Y, finalmente, mientras recorría las costas gallegas, buscando alojamiento en Pontedeume escuchó un rumor que llamó su atención, un cantero que contaba una historia sobre el viejo castillo de los Andrade, al que había acudido en alguna ocasión buscando piedras de buena calidad. No sólo se movían las sombras en las esquinas sin que luz alguna se proyectara sobre los muros, sino que en ocasiones se veía, a través de las ventanas, a un hombre alto, vestido de un negro brillante, deambulando por las diferentes estancias. Allí se dirigió Néstor, convencido de que por fin iba a encontrarse de nuevo con aquella visión que lo había mantenido cuerdo, convencido de que podría pactar con él por un conocimiento del mundo, por una visión más global y certera, por una revelación que diera sentido al sufrimiento de su misma vida. O, si todo eso no era posible, pactar al menos un asesinato, uno tan sólo, el único que importaba y que calmaría el picor de las cicatrices que se extendían por su cuerpo y su alma.

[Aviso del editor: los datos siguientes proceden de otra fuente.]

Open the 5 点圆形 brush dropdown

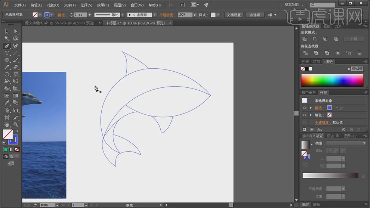point(154,15)
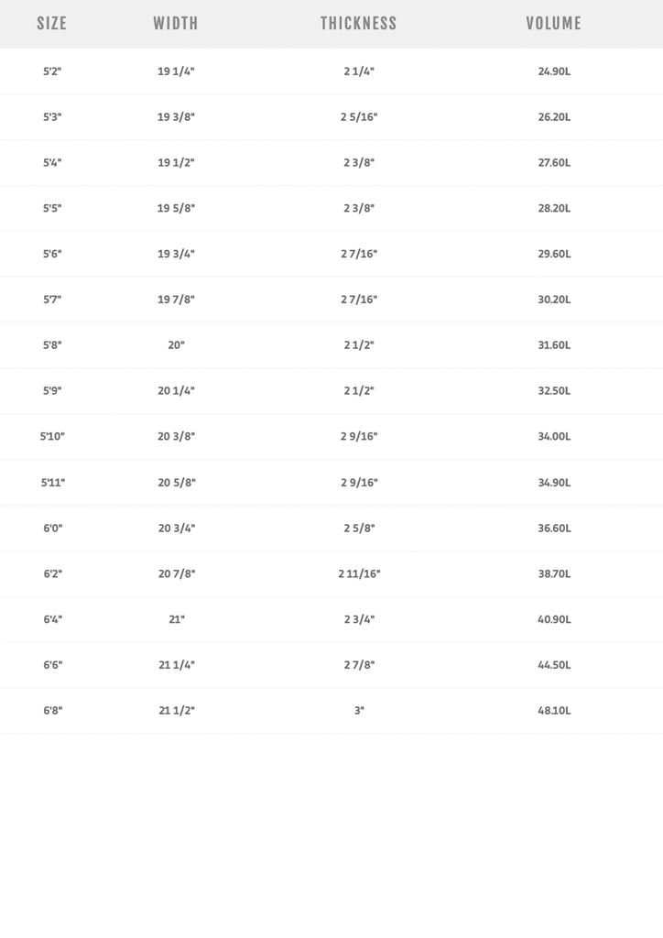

Emocionado, se dirigió al castillo sin tan siquiera comprar algo de comida o proveerse de agua. No esperaba que nadie lo viera, pues se encontraba deshabitado, y así fue. Entre sus muros esperó hasta que cayó la noche. Y finalmente, entre las sombras que proyectaba la luz de una luna grande y serena, el hombre alto apareció caminando y, con movimientos lentos y tranquilos, se sentó a su lado.
Era tal y como lo recordaba. No había cambiado ni lo más mínimo, ni el color de su piel ni el brillo intenso de su mirada. Era imposible encontrarse cerca de él y no temblar, aunque no sabía bien si de emoción o de un miedo contenido e inexplicable.

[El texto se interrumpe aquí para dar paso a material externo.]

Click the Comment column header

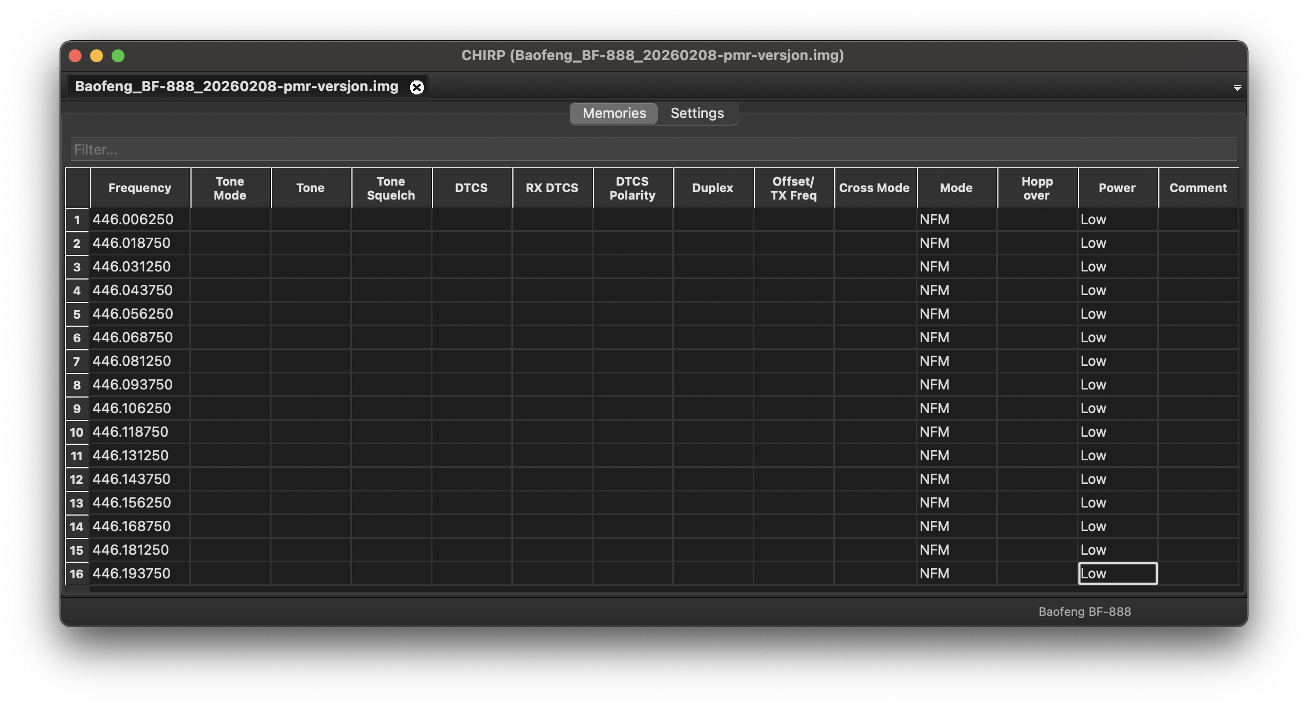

Quiso preguntarle su nombre, pero se le olvidó, excitado como estaba y nervioso por ese encuentro tan esperado. Le agradeció su anterior visita, reconoció que le debía la vida, y le preguntó porqué había sido agraciado con su presencia.
—Aun no lo sabes, Néstor —dijo él—, pero un día tú serás una persona importante en la vida de un joven al que quiero conocer, pues con su intervención me encontraré de nuevo con una mujer a la que amo.
Néstor no comprendió y siguió preguntando, pero no obtuvo respuesta. Entonces le preguntó por su especie, y el hombre alto se rió, diciendo que todo el conocimiento que podía comprender ya estaba a su alcance.
Entonces, asustado y comenzando a comprender que no tenía la intención de ayudarlo, y que ni sus palabras ni sus actos iban a servir de cambio alguno en el mundo cruel e injusto en el que vivía, le pidió que matara a un hombre. El hombre alto se levantó, enfurecido, y Néstor se sintió tan desamparado y frágil como un bebé en la cuna, como no se sintió ni en los peores momentos en la cárcel. Un miedo primitivo paralizó cada músculo de su cuerpo, pues ante él se extendía el terror que había asolado las pesadillas de los hombres durante generaciones, lo desconocido, lo irracional, lo que nos acecha desde los rincones de nuestras casas y se agazapa bajo las camas y dentro de los armarios. El hombre no se movía, no amenazaba ni gritaba, pero igual que su misma presencia había destilado una vida intensa en su primer encuentro, en ese momento era muerte, muerte y desaparición en lo más profundo de la memoria. Supo que si el hombre alto lo deseaba, la vida de Néstor jamás habría existido, lo borraría de la historia y nadie jamás lo recordaría. Temió volverse loco durante un instante, pero el hombre volvió a sentarse, como si nada hubiera ocurrido, y con la mirada condescendiente de un padre que decide dejar de mentir a su hijo, apoyó la mano en su hombro para tranquilizarlo, y le habló.